_Exercise aim:_ Beginning with the line that contains "Given: Click the help", transcribe every line down to the end of the entries, exactly, and no other lines.

_Stored items:_
^^^^^^^^

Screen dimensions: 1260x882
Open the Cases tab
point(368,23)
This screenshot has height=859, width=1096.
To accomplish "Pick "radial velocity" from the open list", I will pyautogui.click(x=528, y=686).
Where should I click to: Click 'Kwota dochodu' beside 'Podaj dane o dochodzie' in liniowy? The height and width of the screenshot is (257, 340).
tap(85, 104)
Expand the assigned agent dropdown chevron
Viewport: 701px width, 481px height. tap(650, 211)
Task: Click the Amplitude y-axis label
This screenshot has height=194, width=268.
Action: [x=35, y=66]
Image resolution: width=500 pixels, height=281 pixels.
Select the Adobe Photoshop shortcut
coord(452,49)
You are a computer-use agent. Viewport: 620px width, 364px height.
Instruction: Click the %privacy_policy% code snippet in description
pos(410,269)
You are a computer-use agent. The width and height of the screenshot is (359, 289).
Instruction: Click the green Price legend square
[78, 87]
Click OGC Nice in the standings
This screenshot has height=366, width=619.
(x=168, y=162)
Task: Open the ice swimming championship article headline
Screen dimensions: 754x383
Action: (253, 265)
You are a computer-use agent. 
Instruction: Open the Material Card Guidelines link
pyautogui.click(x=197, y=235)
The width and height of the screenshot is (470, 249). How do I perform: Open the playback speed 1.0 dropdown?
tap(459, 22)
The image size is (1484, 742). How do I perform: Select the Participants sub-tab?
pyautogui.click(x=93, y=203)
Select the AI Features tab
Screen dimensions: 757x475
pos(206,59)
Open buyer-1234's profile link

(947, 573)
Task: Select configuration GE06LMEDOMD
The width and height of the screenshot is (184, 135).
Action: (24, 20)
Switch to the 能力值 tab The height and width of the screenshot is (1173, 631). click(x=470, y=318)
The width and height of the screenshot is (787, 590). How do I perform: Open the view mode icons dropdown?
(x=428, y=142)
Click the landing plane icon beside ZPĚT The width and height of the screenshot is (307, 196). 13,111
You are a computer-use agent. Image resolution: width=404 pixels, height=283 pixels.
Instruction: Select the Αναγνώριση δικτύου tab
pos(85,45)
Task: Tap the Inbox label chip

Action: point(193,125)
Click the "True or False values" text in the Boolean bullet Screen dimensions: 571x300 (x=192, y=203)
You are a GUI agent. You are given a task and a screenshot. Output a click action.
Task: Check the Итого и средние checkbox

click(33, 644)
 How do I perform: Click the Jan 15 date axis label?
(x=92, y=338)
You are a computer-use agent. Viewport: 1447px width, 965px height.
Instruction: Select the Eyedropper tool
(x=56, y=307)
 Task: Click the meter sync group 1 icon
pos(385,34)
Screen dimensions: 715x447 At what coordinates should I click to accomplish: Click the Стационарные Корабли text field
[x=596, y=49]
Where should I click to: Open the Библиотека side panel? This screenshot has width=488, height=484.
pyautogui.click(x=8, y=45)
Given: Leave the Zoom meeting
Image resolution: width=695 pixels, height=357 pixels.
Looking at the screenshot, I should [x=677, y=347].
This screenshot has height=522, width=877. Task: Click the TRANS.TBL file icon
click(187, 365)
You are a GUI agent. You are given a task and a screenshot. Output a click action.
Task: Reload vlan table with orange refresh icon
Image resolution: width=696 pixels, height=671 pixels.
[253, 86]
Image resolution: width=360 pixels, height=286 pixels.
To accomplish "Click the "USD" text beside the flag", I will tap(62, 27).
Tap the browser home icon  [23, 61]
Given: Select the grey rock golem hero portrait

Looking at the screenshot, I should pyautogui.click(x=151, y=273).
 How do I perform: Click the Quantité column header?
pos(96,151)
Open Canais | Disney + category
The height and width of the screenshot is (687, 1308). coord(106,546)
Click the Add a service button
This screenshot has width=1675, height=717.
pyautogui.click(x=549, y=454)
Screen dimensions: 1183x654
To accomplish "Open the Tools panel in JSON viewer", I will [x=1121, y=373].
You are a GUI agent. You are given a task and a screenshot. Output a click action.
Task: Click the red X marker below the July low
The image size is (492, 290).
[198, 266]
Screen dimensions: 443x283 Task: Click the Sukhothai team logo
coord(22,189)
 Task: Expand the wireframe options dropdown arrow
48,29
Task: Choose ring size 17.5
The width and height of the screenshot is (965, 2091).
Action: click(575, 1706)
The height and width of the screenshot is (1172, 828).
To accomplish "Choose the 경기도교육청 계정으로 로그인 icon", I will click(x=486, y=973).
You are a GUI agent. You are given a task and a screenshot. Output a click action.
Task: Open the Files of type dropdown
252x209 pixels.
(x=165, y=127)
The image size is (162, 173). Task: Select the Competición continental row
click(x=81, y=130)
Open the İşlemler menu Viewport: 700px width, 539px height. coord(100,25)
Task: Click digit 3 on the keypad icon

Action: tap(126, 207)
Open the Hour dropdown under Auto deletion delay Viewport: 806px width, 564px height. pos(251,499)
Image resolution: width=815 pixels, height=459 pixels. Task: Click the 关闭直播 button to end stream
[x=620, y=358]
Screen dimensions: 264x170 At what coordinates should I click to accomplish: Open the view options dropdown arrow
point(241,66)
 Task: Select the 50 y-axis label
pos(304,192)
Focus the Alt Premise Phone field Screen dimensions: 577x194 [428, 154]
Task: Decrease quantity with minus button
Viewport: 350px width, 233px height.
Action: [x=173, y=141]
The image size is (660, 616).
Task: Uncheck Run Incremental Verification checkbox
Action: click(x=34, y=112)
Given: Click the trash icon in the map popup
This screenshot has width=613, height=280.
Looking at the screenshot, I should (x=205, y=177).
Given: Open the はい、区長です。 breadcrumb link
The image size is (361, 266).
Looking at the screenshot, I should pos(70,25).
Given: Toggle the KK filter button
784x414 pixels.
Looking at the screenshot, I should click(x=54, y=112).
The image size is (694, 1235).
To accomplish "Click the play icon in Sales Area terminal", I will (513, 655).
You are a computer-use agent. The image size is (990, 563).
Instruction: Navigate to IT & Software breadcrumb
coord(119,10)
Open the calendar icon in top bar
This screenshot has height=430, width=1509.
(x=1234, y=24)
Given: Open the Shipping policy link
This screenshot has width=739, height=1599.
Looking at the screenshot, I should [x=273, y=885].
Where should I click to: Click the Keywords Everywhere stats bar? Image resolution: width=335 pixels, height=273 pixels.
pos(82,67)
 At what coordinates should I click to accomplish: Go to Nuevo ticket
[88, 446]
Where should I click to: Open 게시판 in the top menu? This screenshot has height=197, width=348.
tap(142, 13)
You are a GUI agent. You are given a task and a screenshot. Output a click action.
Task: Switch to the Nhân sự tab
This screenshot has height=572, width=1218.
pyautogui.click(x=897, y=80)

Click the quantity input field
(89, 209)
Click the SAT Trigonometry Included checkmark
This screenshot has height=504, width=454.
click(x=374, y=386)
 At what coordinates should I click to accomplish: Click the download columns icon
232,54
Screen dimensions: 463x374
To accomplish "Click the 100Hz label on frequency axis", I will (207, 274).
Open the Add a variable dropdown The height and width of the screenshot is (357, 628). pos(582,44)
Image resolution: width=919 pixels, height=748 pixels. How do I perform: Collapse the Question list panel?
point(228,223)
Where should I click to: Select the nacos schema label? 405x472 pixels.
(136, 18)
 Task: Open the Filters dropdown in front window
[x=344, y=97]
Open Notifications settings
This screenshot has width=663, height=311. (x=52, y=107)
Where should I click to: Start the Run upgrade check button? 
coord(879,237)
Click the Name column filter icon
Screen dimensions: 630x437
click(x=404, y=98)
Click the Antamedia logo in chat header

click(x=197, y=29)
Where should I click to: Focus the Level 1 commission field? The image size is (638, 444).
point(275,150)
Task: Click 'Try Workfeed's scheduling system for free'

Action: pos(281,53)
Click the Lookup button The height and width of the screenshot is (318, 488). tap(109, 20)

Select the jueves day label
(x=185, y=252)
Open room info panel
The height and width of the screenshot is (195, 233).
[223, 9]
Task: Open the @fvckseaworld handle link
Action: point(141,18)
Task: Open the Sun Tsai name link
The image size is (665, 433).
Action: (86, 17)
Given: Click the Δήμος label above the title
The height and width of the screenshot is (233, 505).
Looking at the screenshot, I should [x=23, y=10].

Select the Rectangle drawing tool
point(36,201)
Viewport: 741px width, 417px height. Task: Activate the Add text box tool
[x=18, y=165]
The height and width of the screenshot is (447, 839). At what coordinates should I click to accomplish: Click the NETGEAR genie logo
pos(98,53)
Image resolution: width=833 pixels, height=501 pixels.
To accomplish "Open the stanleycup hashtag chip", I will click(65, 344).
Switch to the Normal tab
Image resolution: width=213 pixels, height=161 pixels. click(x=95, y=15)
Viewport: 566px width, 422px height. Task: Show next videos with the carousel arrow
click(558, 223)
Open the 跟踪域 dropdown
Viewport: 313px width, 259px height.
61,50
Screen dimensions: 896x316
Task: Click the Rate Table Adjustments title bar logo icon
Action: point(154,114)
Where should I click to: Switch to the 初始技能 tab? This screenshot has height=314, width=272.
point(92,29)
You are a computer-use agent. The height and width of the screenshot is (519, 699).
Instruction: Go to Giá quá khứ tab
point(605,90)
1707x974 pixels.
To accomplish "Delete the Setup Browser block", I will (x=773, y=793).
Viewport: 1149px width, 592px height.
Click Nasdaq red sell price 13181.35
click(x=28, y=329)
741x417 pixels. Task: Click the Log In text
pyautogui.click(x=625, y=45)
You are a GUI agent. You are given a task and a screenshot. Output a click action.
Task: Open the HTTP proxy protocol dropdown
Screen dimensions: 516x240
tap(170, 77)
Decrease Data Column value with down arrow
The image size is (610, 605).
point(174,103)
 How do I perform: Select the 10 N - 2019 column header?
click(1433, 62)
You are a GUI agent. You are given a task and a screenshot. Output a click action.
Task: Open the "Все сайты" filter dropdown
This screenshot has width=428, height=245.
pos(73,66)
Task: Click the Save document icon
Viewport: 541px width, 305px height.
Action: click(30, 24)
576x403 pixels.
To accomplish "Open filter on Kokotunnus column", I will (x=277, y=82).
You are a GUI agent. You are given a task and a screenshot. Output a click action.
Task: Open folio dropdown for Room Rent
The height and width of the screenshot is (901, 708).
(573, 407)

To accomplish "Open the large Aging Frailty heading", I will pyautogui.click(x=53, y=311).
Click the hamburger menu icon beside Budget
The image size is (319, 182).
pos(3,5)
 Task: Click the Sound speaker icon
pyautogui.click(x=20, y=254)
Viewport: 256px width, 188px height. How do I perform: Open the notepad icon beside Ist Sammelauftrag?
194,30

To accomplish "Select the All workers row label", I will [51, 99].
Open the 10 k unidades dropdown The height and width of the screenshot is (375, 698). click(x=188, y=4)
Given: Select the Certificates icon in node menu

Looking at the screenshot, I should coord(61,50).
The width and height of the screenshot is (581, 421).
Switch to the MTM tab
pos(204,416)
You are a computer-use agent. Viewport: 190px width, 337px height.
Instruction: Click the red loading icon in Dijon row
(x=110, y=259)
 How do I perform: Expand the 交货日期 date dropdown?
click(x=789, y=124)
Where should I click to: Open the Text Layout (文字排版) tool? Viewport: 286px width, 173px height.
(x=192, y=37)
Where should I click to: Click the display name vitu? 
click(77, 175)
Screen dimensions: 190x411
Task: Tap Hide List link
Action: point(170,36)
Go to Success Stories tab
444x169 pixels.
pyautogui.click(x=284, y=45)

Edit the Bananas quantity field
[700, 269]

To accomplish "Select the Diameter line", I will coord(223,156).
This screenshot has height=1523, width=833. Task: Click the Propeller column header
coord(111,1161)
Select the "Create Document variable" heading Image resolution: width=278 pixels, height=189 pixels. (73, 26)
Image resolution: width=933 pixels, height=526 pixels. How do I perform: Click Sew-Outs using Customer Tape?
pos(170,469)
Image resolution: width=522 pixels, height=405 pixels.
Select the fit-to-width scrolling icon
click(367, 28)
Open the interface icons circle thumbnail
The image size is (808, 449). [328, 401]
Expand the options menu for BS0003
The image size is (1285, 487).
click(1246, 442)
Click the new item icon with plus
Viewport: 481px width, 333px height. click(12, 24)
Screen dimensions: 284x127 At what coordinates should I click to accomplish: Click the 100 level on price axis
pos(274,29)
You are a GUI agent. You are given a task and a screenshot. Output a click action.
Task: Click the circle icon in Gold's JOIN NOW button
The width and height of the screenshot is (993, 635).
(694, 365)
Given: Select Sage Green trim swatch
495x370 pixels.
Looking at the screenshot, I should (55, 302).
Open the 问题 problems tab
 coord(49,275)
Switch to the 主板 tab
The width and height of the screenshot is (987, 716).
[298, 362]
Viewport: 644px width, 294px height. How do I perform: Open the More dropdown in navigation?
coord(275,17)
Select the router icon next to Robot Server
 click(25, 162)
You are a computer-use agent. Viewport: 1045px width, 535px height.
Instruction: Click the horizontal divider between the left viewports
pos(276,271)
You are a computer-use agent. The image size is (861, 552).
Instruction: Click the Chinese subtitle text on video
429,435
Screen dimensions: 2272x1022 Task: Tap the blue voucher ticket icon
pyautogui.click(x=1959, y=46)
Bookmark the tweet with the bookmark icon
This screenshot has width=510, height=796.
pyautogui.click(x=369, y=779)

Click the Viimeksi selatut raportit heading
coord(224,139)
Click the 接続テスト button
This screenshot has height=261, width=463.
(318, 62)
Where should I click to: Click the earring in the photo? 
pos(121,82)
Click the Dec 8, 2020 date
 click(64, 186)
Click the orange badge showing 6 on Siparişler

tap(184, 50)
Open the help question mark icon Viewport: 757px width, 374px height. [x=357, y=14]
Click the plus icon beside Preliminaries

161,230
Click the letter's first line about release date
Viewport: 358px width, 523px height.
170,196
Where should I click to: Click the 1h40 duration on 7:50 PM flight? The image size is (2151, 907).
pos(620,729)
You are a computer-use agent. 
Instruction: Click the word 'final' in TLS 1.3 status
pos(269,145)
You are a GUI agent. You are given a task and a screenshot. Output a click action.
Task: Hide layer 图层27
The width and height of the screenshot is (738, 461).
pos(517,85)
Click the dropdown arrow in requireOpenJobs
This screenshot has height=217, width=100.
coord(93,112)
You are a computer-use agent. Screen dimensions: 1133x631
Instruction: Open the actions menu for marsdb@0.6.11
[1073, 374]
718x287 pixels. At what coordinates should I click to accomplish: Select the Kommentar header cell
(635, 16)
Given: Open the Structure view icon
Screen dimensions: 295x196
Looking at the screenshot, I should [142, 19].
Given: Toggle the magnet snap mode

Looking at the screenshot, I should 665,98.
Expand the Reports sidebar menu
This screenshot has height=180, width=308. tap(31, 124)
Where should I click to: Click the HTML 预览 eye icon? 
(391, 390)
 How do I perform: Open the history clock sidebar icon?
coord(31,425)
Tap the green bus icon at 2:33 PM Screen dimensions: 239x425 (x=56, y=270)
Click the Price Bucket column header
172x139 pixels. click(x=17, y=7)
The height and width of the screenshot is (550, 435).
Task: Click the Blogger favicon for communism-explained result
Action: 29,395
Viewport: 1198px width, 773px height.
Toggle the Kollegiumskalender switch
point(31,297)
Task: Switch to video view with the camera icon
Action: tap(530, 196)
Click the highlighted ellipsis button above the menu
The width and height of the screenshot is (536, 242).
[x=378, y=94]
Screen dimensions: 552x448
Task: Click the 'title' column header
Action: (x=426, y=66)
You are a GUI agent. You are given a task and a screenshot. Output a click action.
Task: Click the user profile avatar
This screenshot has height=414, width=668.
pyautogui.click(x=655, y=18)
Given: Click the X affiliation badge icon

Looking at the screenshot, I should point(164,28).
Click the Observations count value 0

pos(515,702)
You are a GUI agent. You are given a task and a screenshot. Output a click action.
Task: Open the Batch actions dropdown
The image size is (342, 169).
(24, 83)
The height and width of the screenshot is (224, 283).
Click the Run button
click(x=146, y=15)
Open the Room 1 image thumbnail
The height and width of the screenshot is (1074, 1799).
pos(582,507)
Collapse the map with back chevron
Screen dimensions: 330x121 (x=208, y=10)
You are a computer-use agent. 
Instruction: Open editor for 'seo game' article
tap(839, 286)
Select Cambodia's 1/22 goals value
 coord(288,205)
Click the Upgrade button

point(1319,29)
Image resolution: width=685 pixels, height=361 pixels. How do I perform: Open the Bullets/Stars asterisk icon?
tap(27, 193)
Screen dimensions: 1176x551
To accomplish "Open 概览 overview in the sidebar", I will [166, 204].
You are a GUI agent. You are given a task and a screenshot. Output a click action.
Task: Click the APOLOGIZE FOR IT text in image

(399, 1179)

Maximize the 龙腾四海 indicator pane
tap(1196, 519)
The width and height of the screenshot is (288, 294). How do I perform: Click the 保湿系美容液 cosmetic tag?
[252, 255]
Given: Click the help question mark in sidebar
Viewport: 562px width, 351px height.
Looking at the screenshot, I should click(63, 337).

^^^^^^^^

_Output below:_
Given: Click the help question mark in sidebar
Viewport: 562px width, 351px height.
Looking at the screenshot, I should click(63, 337).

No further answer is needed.